Under the agreement, the San Diego-based pharmaceutical company entered into a deferred prosecution agreement, paying $1.4 million in criminal forfeiture to resolve federal Anti-Kickback Statute accusations. Victory Pharma also paid $9,938,310 to resolve False Claims Act allegations, said The Washington Post.

Accusations include that Victory Pharma was involved in a scheme to advance sales of its drugs by paying physician kickbacks so that doctors would write prescriptions for Victory’s products. This included, said The Washington Post, prescriptions for Medicare patients and patients covered by other federal health insurance programs.

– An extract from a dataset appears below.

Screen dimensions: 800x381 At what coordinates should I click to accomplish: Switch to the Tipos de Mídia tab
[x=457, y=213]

Kickbacks included tickets to professional and collegiate sporting events and to concerts and plays; spa, golf, and ski outings; dinners at expensive restaurants; and many other out-of-office events, The Washington Post said.

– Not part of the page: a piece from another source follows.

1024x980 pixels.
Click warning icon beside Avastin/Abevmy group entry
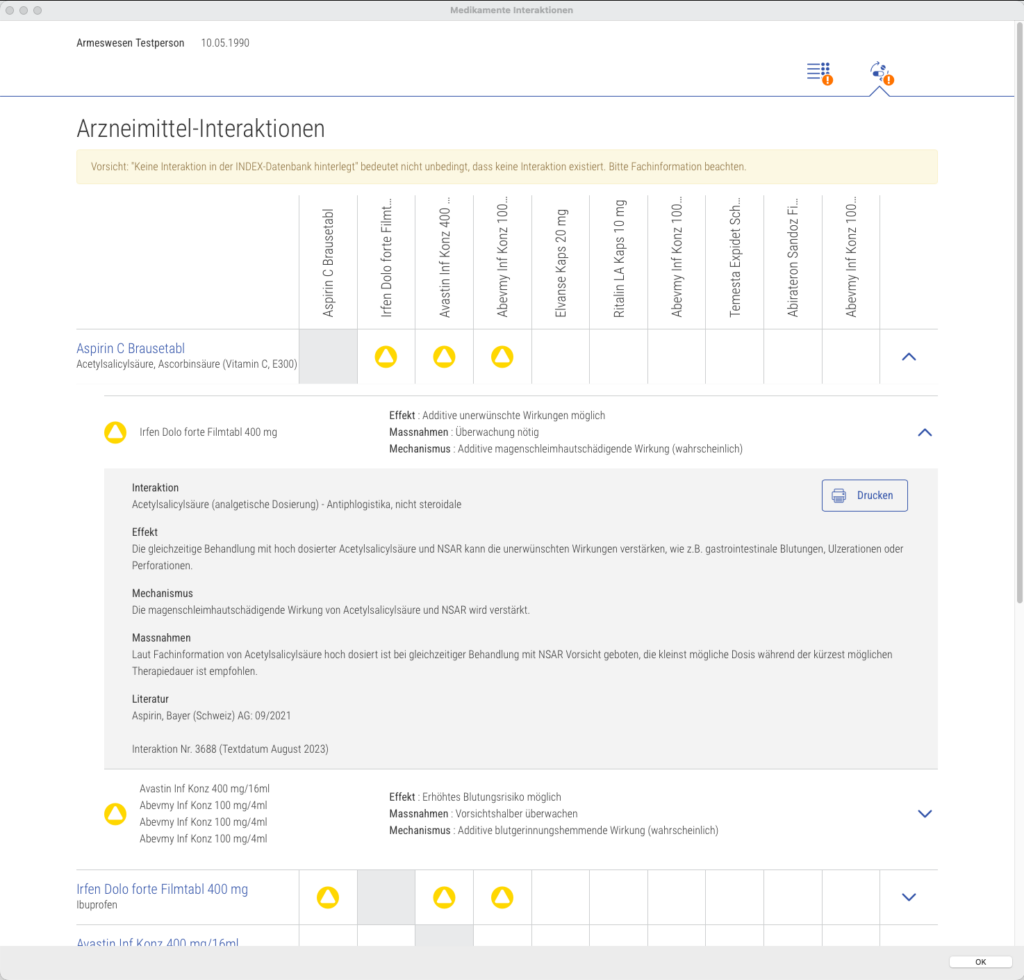point(116,814)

An attorney representing whistleblower Chad Miller, also said that some other kickbacks included paying a doctor to help make a house payment; paying for a doctor’s staff’s outing to a strip club, which included “lap dances” for the female staff; and offering a doctor and his staff an all-expense paid trip to Las Vegas, said The Washington Post.

The settlement resolved a False Claims Act lawsuit filed in California by Miller, who was a former Victory sales representative. The False Claims Act allows whistleblowers to obtain a portion of the proceeds obtained by the federal government. In this case, Miller will receive $1.7 million, The Washington Post noted.

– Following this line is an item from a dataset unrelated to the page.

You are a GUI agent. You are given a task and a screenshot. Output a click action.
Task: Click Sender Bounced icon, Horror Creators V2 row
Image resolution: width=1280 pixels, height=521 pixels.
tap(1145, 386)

Principal Deputy Assistant Attorney General Stuart F. Delery, in the Justice Department’s Civil Division, told The Washington Post that kickback schemes “undermine the integrity of medical decisions, subvert the health marketplace and waste taxpayer dollars,” adding that, “We will continue to hold accountable those who refuse to play by the rules and provide illegal incentives to influence the decision making of health care providers.”

The settlement is the result of a collaboration among the Justice Department’s Civil Division; the U.S. Attorney’s Office for the Southern District of California; the Federal Bureau of Investigation (FBI); the Offices of Inspectors General for Health and Human Services, Justice and Labor; the U.S. Postal Service; the Veterans Administration; and the Office of Personnel Management, said The Washington Post.

A whistleblower is an employee, former employee, or organization member—especially a business or government agency—who reports misconduct to people or entities with the power and presumed willingness to take corrective action. Generally, the misconduct is a violation of law, rule, regulation, and/or presents a direct threat to public interest, such as fraud, health/safety violations, and corruption. Whistleblower complaints focus on conduct prohibited by a specific law and that may cause damage to public safety, that may waste tax dollars, or that may violate public trust in an honest, accountable government. The hope is that massive financial debacles, such as what was seen in the historic Bernard Madoff Ponzi scam, are averted.